» **WHAT TO DO**: Report every line of the records below that contains the word "should", copying each such line in full.

=-=-=

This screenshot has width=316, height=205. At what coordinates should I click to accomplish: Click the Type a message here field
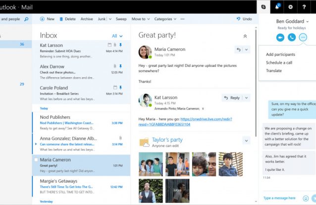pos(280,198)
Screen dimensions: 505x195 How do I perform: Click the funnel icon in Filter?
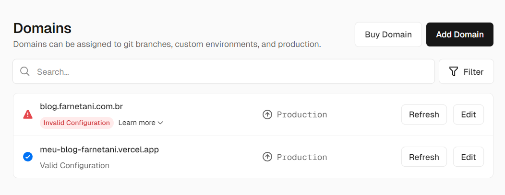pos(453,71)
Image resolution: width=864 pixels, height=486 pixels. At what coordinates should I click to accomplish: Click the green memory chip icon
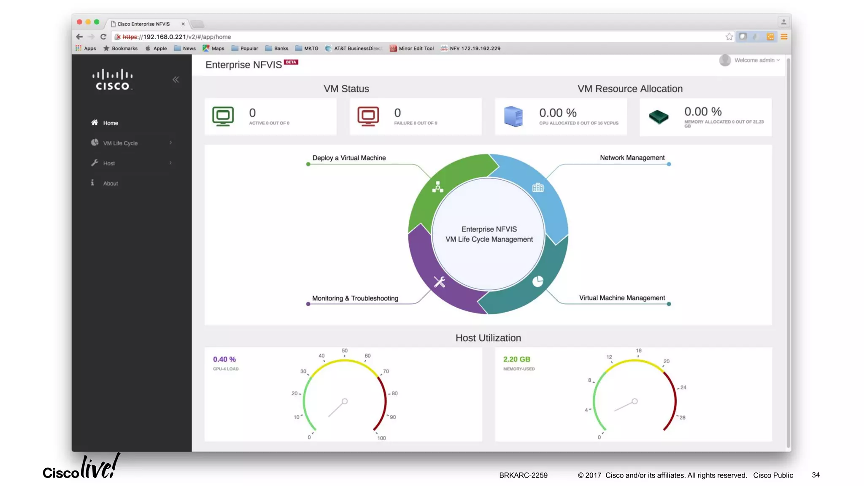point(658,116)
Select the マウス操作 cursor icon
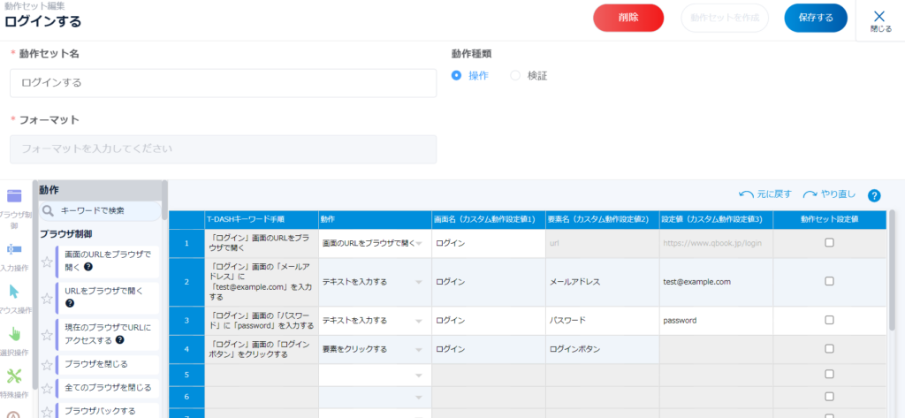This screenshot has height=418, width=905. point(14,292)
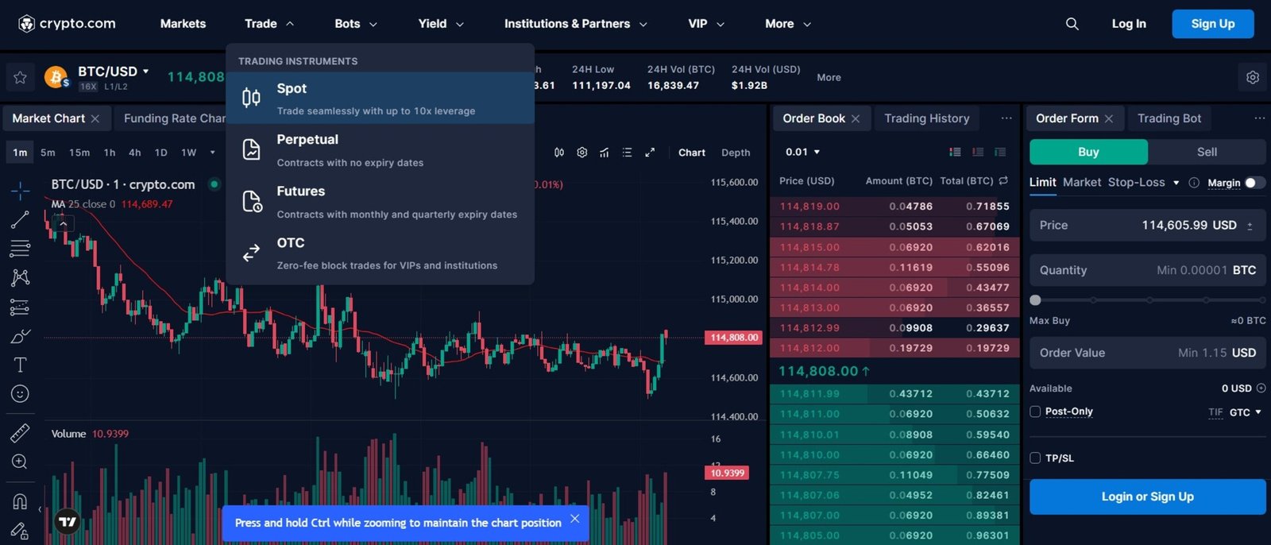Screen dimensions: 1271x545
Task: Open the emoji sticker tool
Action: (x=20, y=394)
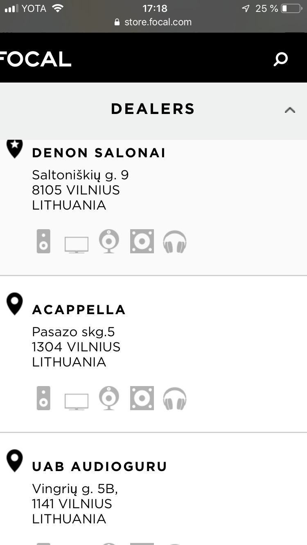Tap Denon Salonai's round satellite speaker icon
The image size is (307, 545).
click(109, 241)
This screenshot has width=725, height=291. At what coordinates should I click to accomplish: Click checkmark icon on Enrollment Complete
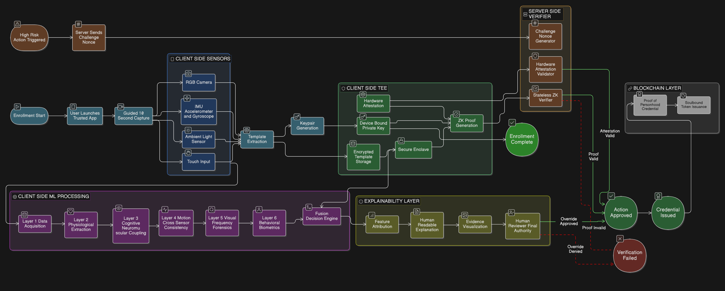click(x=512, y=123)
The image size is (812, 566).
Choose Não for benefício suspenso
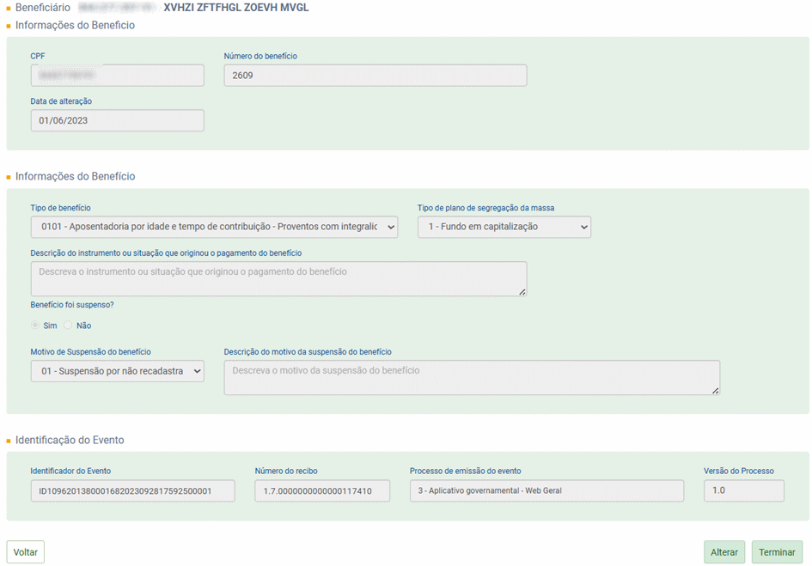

=-=-=

» **ANSWER**:
This screenshot has width=316, height=205. At what coordinates should I click to accomplish: Click the Type a message here field
Image resolution: width=864 pixels, height=486 pixels. At what coordinates should I click to accomplish: Click the green memory chip icon
This screenshot has width=725, height=291. At what coordinates should I click to accomplish: Click checkmark icon on Enrollment Complete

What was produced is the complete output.